### RUMUSAN SOAL
Menurut teks sumber, materi wawancara terkait erat dengan apa?

### TEKS SUMBER
- - - - -

Coba ingat-ingat, kapan terakhir Anda menyapa orang asing dalam suatu antrian atau di halte bus dan kemudian bercerita asyik dengan orang itu? Kapan terakhir Anda menyapa orang di sebelah Anda ketika naik kereta atau pesawat? Kapan Anda menemukan teman baru dalam perjalanan karena diawali sapaan basa-basi? Mungkin banyak yang tidak bisa mengingatnya sama sekali. Pertanyaan sederhana ini mengingatkan kita apakah kita termasuk orang yang suka atau tidak suka ngobrol. Memang banyak yang punya prinsip bahwa ngobrol itu bukan pekerjaan penting dan tidak ada gunanya. Percayalah, Anda akan berpikir lain jika melihat potensi manfaatnya untuk wawancara. Kalau Anda sedang membaca tulisan ini di halte bus atau tempat umum lainnya, coba hentikan sejenak dan lihat sekeliling Anda. Mungkin ada orang yang bisa disapa atau setidaknya diajak tersenyum sesaat. Itu adalah latihan wawancara.

Wancara Bukan Interogasi
Wawancara memang bukan interogasi. Anda bukan orang yang bersalah dan diminta pertanggungjawabanya. Anda adalah orang yang punya gagasan bagus dan kini ada orang yang tertarik dengan gagasan itu sehingga ingin bertanya lebih jauh. Itulah wawancara. Wawancara juga bukan ujian oral sehingga Anda tidak perlu terlalu khawatir tidak bisa menjawab pertanyaan dengan presisi dan akurat.

Coba bayangkan Anda punya sebuah bisnis atau sebuah benda baru yang orang lain tidak tahu. Anda yang paling menguasai informasi tentang bisnis atau benda itu. Jika ada orang lain yang ingin tahu, mereka akan bertanya pada Anda. Pertanyaan ini benar-benar untuk bertanya atau untuk mengkonfirmasi informasi yang Anda ketahui tentang benda itu. Maka dari itu, wawancara tidak bisa berdiri sendiri sebagai satu proses terpisah. Materi wawancara itu terkait erat dengan berkas lamaran beasiswa yang Anda serahkan sebelumnya. Jika berkas lamaran itu adalah hasil perjuangan sendiri, hasil belajar yang baik dan Anda benar-benar menguasainya, maka wawancara akan menjadi hal yang menyenangkan karena ringan tanpa beban yang berarti.

- - - - -

### DATA YANG DIBERIKAN

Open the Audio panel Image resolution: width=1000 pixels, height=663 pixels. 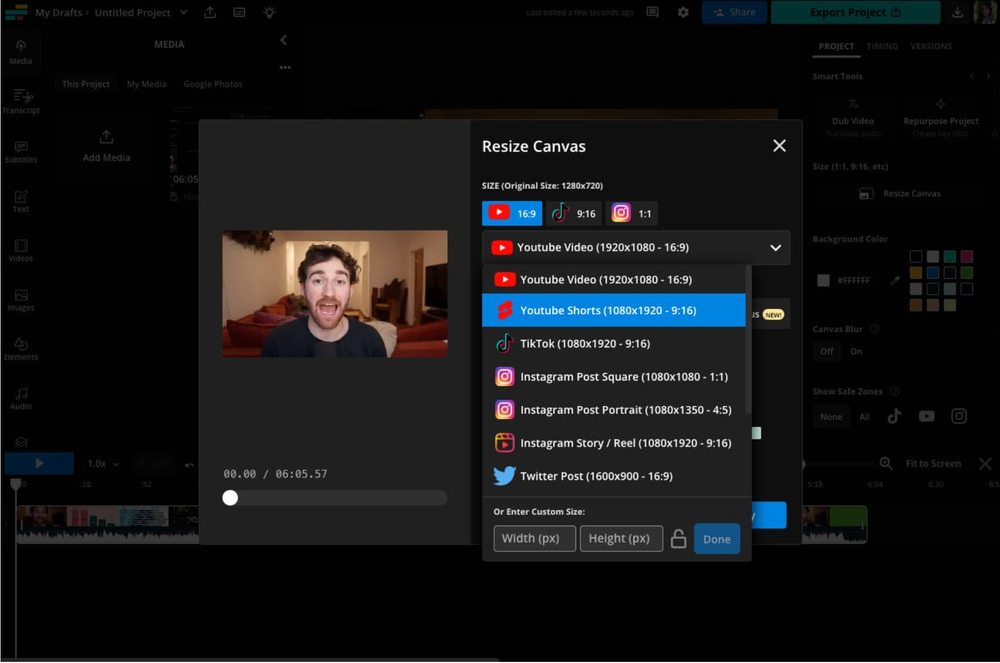click(x=20, y=398)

- - - - -

### HASIL LATIHAN
Materi wawancara terkait erat dengan berkas lamaran beasiswa yang diserahkan sebelumnya.